[Element and text location data]
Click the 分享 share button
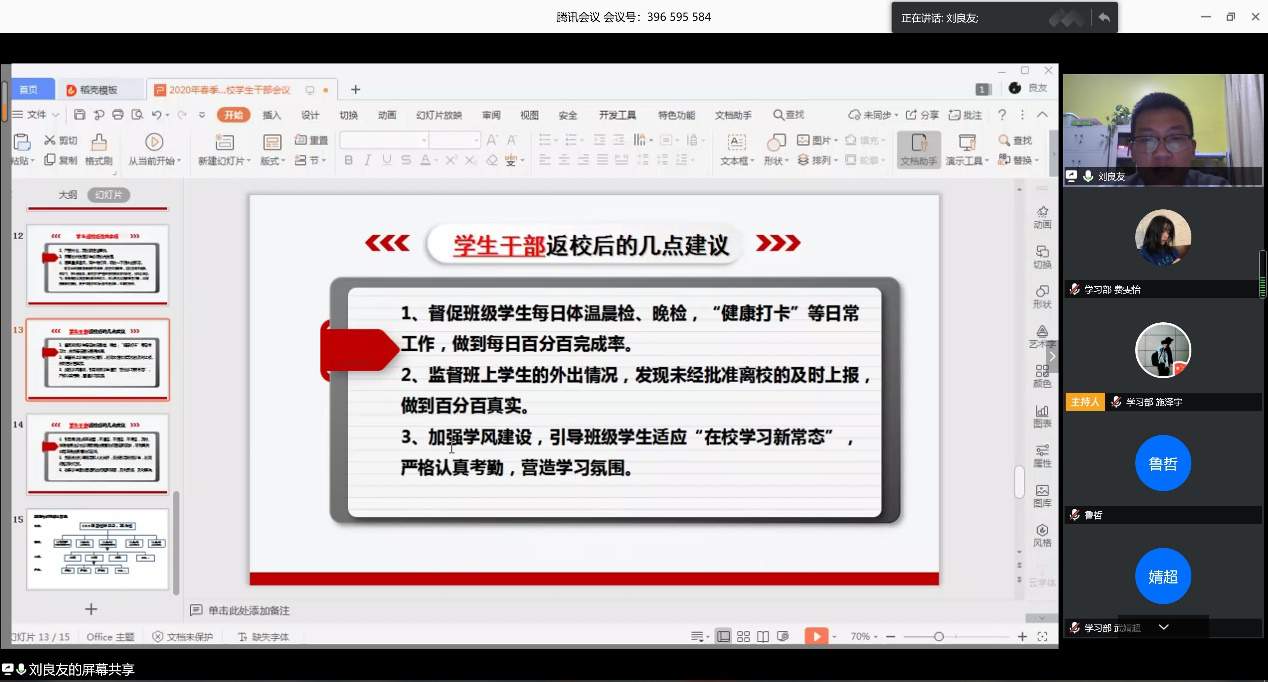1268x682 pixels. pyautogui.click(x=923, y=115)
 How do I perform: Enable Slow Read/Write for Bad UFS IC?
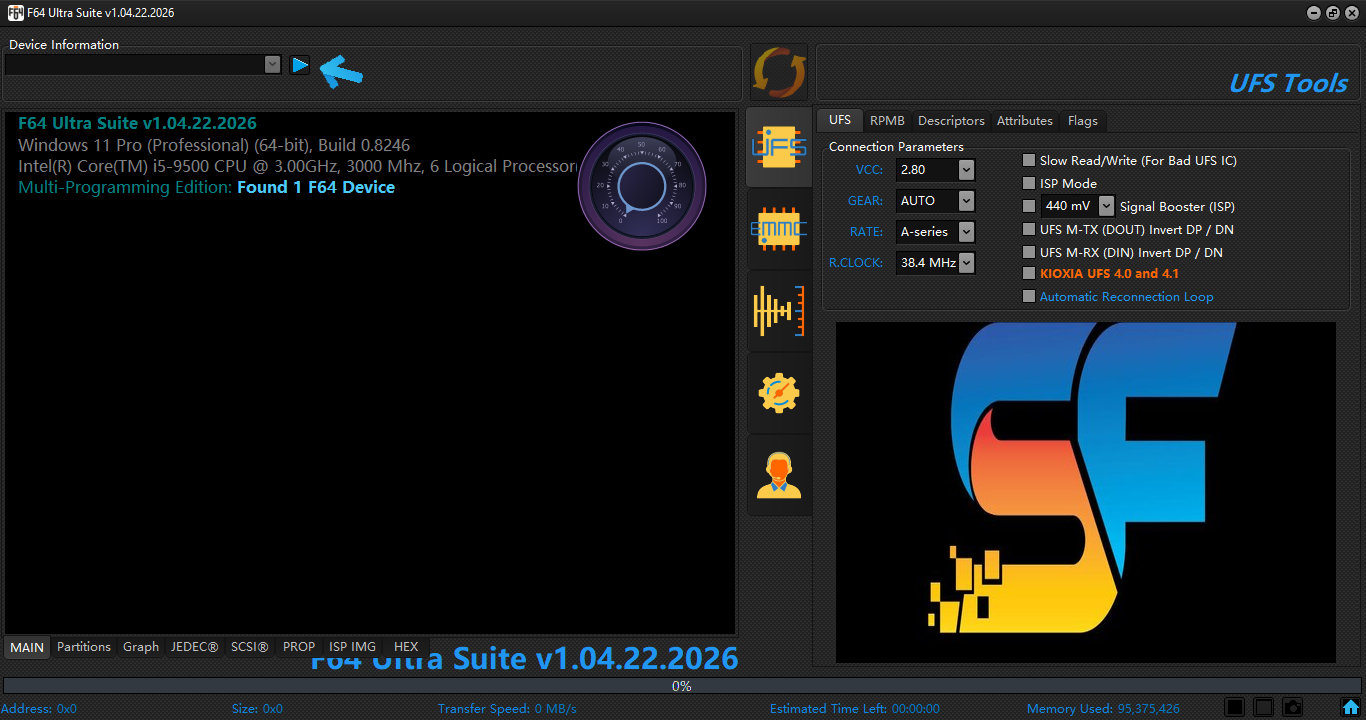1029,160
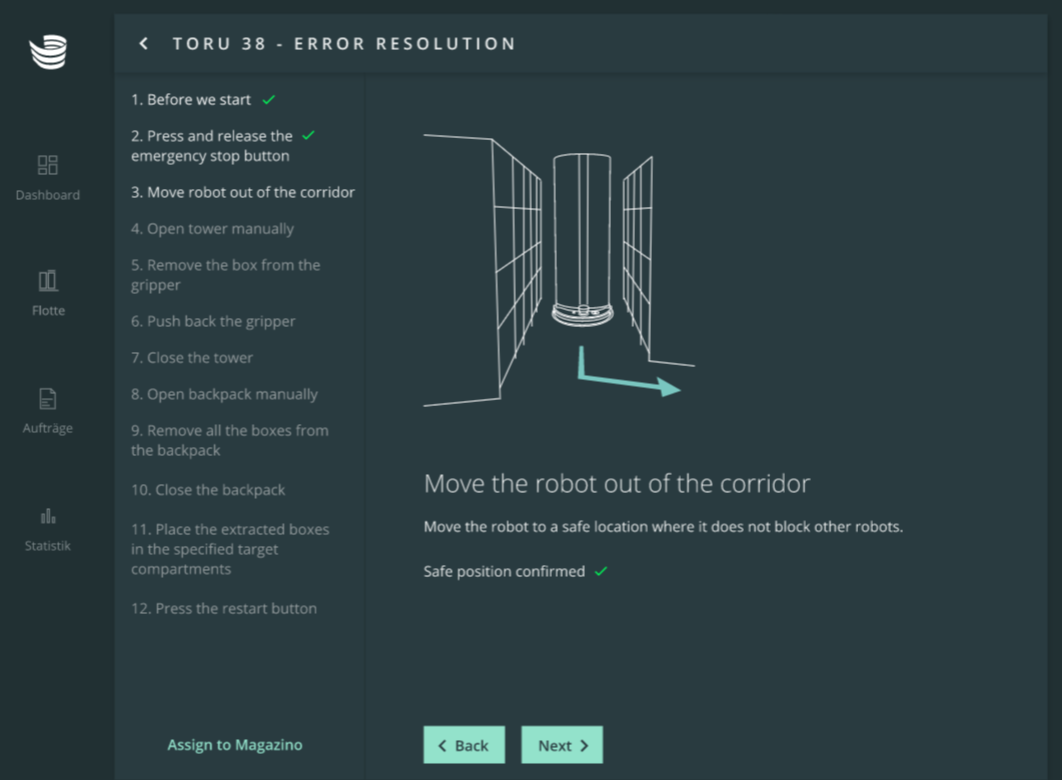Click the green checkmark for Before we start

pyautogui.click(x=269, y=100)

## Work instructions
Copy the entries above word for word, but leave out the pictures.

## Answer for the task
Click the 分享 share button
1268x682 pixels. pyautogui.click(x=923, y=115)
 How do I perform: Enable Slow Read/Write for Bad UFS IC?
1029,160
Click the green checkmark for Before we start

pyautogui.click(x=269, y=100)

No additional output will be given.